With the summer heat and humidity, comes the risk of overheating from overexertion. During these hot and humid months, it’s important to be aware of the signs of heat illness. Heat exhaustion and heat stroke are both serious consequences of spending too much time in the sun without proper hydration. If left untreated, these conditions can have life-threatening consequences. The best way to prevent heat-related illnesses is to stay hydrated by drinking plenty of water before you go outside and while you’re outside. But what should you do if someone you know experiences any of these symptoms? Heat exhaustion is a risk for anyone active outdoors during the summer.
The heat and humidity of summer can be dangerous. As the planet warms, heat waves are becoming more frequent and intense. In the United States alone, there are about 525 heat-related deaths each year on average.
The most common ways to check for heat exhaustion and dehydration are by looking for clammy skin, a pulse that is fast or weak, weakness or fainting, dizziness, nausea, vomiting, headache and thirst. Read on to learn more about how to spot this condition and how to help prevent it.
Is there any difference between heat exhaustion and heat stroke?
Heat exhaustion is the milder form of heat illness. It is caused by dehydration and excessive exposure to heat that causes a loss of fluids.
Heat stroke, on the other hand, is caused by the inability of the body to regulate its internal temperature. While heat stroke requires immediate medical attention, heat exhaustion can be treated at home. Both heat exhaustion and heat stroke can occur if you spend a lot of time in the heat.
Both conditions can be prevented by staying hydrated. The best way to prevent heat-related illnesses is to drink plenty of water before you go outside and while you’re outside. You can also prevent heat-related illnesses by wearing lightweight, loose-fitting clothing and using a wide-brimmed hat, as well as by staying in the shade as much as possible.

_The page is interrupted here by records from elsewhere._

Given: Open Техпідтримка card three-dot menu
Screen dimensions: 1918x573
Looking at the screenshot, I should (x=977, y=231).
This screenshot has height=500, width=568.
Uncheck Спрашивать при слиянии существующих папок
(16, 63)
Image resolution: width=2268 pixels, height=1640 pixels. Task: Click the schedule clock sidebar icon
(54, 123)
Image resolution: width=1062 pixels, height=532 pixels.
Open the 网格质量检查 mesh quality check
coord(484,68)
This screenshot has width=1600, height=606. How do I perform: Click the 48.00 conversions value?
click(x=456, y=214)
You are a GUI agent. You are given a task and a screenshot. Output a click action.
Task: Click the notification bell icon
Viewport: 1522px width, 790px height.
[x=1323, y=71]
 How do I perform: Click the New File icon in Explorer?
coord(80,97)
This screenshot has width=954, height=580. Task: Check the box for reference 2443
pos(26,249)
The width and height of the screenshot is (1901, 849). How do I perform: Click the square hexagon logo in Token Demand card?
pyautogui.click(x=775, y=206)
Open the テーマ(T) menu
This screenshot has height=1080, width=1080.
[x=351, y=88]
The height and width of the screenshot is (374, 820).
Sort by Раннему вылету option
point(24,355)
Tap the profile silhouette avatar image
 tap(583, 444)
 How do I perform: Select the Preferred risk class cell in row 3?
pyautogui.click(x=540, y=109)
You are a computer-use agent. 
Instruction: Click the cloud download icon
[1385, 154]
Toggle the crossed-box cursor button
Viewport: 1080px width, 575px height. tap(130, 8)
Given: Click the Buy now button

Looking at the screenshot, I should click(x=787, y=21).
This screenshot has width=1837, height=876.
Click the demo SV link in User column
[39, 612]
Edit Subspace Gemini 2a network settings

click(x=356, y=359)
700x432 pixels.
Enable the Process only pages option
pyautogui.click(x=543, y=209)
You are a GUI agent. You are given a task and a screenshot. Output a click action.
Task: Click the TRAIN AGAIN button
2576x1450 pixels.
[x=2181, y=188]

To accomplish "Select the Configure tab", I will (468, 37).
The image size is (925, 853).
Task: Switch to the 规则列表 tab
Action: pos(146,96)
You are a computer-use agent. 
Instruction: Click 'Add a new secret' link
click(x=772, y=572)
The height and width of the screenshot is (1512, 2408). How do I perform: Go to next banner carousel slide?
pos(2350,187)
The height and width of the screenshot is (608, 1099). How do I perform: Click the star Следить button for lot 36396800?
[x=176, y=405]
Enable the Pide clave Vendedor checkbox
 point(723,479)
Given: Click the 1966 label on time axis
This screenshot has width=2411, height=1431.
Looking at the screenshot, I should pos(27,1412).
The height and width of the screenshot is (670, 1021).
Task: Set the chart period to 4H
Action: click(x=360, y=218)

Here are some symptoms to look out for
- Dry, flushed skin – Heat exhaustion will only result in light and flushed skin. If the skin becomes too dry, you may be suffering from heatstroke, which can be fatal.
- Extreme fatigue – Heat exhaustion will cause extreme fatigue. Heatstroke will make you feel very weak and possibly disoriented.
- High body temperature – If you take your temperature and find it is above 38°C, you are likely suffering from heatstroke.
- Headache – A headache, nausea, vomiting, and dizziness are all signs of heatstroke.
Heat illness prevention
Keep yourself hydrated and avoid heat illness by following these tips:
- Wear lightweight, loose-fitting clothing – This will help keep you cool while keeping your skin covered.
- Stay in the shade when possible – Keeping out of the direct sunlight will help you stay cooler.
- Don’t over-exert yourself – If you feel yourself getting overheated, take a break. You don’t want to push yourself too far and risk getting heat exhaustion or heatstroke.
- Eat plenty of water-rich foods – Foods like watermelon are great sources of water.
- Avoid caffeine and alcohol – Both of these dehydrate the body.
The disruption of energy will make things worse
It’s important to note that dehydration, which is the leading cause of heat illness, impairs your body’s ability to regulate temperature. If you are dehydrated, your body cannot effectively cool itself. This means it will take longer to recover from being overheated. A person suffering from heat illness might be able to get back to normal more quickly if they are given fluids.
The disruption of energy will make things worse in the sense that it will take longer to recover from heat illness. If a person is dehydrated, it will take longer for them to recover from heat illness.
In case of heat illness, how to help
If you think someone is suffering from heat exhaustion, help them get to a cool, shaded area as soon as possible.
- Make sure they are drinking enough water.
- If you see signs of heat stroke, call for emergency help as soon as possible.
- Cool the person off. Remove as many layers as necessary.
- Place the person in a cool, shaded area.
- If the person is conscious, give them something to drink, but only small amounts at a time.
- If the person is unconscious, don’t give them anything to drink.
- Look for signs of improvement in 30 minutes. If the person isn’t getting better, call for medical help.
The summer heat causes an increased risk of heat illness, like heat exhaustion and heat stroke. These two conditions are caused by overexposure to the sun, dehydration, and/or improper clothing. To avoid these health risks, stay hydrated and in the shade as much as possible, and wear lightweight and loose-fitting clothing. If you or someone else is experiencing symptoms of heat illness, get to a shaded area and drink plenty of water.